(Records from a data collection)
● ● ●

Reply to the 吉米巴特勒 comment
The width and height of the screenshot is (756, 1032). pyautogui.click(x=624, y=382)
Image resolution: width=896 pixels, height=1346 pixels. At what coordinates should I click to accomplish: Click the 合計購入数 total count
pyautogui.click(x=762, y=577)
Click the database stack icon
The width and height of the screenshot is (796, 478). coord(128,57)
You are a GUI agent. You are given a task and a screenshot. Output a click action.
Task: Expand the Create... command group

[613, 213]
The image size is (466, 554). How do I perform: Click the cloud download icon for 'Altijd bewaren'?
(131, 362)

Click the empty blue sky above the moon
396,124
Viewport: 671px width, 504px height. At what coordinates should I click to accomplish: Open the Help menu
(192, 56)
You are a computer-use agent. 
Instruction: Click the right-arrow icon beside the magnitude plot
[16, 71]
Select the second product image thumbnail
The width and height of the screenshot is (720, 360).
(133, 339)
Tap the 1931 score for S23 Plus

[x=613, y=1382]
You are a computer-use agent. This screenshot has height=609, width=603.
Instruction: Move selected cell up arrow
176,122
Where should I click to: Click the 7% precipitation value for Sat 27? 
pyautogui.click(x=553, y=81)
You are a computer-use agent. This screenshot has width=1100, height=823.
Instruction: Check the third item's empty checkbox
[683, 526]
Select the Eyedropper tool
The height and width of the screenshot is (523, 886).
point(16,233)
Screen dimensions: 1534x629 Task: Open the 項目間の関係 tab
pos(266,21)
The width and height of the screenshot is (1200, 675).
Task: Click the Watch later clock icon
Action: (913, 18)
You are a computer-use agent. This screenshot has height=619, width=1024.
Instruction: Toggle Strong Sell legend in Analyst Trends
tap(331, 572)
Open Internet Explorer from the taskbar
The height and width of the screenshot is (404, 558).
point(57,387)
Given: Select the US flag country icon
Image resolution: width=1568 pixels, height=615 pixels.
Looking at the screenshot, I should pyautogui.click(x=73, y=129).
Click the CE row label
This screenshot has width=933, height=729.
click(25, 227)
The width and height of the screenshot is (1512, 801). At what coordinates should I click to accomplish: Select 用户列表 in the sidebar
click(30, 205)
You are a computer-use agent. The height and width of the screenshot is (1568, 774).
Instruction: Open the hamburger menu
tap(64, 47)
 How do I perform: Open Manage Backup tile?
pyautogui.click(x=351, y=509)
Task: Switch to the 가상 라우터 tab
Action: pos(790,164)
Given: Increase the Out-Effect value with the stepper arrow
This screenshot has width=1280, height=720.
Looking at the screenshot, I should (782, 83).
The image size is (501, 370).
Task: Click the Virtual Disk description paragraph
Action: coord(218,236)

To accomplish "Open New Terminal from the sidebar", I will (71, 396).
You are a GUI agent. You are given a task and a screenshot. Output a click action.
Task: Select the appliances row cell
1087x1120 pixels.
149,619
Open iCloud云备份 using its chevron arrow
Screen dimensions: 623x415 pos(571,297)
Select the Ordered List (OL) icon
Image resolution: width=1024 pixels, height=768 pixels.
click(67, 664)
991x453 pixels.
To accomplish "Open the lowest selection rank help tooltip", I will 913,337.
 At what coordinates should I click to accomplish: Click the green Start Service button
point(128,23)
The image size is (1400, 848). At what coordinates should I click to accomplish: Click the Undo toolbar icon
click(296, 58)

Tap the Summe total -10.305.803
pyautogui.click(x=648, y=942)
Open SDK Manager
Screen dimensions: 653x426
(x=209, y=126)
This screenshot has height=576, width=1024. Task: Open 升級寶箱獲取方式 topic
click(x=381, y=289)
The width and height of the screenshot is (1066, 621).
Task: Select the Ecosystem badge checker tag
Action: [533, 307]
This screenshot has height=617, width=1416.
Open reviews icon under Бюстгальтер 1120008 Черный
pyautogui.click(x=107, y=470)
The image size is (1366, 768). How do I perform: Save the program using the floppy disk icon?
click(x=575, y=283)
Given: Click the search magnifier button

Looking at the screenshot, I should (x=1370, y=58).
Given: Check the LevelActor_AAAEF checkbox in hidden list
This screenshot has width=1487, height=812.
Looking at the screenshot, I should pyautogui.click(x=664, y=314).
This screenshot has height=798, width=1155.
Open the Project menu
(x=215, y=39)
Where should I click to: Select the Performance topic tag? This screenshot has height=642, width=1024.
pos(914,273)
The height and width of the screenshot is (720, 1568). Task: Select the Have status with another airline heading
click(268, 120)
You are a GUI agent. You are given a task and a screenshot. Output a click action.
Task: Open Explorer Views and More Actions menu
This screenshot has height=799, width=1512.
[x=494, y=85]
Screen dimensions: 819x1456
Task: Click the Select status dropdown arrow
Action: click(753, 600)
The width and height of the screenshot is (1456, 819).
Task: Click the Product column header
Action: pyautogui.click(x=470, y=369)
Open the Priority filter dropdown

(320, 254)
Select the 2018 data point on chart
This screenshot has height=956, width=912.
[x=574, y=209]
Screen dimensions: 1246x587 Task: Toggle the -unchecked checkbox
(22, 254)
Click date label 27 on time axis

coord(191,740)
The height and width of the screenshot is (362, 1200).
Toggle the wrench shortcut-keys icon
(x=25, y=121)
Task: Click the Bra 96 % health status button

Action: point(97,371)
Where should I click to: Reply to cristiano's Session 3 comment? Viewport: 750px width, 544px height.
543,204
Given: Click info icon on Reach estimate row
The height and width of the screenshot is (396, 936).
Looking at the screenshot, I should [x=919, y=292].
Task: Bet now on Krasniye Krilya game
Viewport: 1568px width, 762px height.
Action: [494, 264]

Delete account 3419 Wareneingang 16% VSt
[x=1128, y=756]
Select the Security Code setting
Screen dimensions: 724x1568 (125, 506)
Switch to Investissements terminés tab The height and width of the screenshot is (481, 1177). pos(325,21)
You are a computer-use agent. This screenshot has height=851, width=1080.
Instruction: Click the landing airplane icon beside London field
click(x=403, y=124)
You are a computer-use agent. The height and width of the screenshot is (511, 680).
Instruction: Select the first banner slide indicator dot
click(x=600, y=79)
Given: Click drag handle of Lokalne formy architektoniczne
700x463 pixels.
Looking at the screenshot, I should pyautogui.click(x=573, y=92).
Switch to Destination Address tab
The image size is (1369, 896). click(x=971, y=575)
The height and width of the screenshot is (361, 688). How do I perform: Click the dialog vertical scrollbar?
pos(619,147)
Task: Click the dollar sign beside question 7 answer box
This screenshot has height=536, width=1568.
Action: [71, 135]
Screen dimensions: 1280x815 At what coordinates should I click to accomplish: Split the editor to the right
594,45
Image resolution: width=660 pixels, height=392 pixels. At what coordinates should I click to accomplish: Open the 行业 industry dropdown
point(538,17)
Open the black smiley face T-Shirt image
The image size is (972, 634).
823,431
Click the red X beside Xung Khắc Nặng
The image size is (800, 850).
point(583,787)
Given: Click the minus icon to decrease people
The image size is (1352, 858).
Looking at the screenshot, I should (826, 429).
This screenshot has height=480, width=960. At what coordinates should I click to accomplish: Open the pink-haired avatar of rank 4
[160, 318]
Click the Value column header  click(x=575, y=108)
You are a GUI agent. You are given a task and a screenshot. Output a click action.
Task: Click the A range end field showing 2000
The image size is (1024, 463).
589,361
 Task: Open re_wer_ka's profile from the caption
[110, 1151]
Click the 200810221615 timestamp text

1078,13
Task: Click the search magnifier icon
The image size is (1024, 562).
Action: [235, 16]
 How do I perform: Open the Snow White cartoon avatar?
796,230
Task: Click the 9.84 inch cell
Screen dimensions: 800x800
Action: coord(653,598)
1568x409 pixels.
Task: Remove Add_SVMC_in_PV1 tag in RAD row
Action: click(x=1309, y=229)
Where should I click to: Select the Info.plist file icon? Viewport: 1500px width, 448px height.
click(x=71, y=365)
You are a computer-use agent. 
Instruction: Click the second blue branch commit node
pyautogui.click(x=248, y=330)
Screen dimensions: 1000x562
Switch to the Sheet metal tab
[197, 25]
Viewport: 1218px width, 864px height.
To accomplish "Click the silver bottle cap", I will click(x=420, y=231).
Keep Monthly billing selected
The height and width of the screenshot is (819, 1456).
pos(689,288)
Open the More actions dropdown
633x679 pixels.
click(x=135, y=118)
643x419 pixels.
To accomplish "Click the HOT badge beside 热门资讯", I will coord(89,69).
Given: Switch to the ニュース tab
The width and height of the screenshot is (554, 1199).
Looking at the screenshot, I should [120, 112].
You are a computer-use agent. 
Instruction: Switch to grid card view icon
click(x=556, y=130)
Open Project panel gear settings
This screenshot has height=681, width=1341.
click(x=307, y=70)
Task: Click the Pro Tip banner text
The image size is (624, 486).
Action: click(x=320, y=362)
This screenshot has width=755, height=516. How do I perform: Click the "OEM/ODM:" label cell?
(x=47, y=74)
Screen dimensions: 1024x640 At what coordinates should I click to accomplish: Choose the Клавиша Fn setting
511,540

● ● ●

# [REQUIREMENT]
Give back exactly the lines above, from the line containing "This screenshot has width=1487, height=812." through the line containing "Task: Open Explorer", with both end lines and nothing more.

# [YOUR RESPONSE]
This screenshot has width=1487, height=812.
Looking at the screenshot, I should pyautogui.click(x=664, y=314).
This screenshot has height=798, width=1155.
Open the Project menu
(x=215, y=39)
Where should I click to: Select the Performance topic tag? This screenshot has height=642, width=1024.
pos(914,273)
The height and width of the screenshot is (720, 1568). Task: Select the Have status with another airline heading
click(268, 120)
You are a GUI agent. You are given a task and a screenshot. Output a click action.
Task: Open Explorer Views and More Actions menu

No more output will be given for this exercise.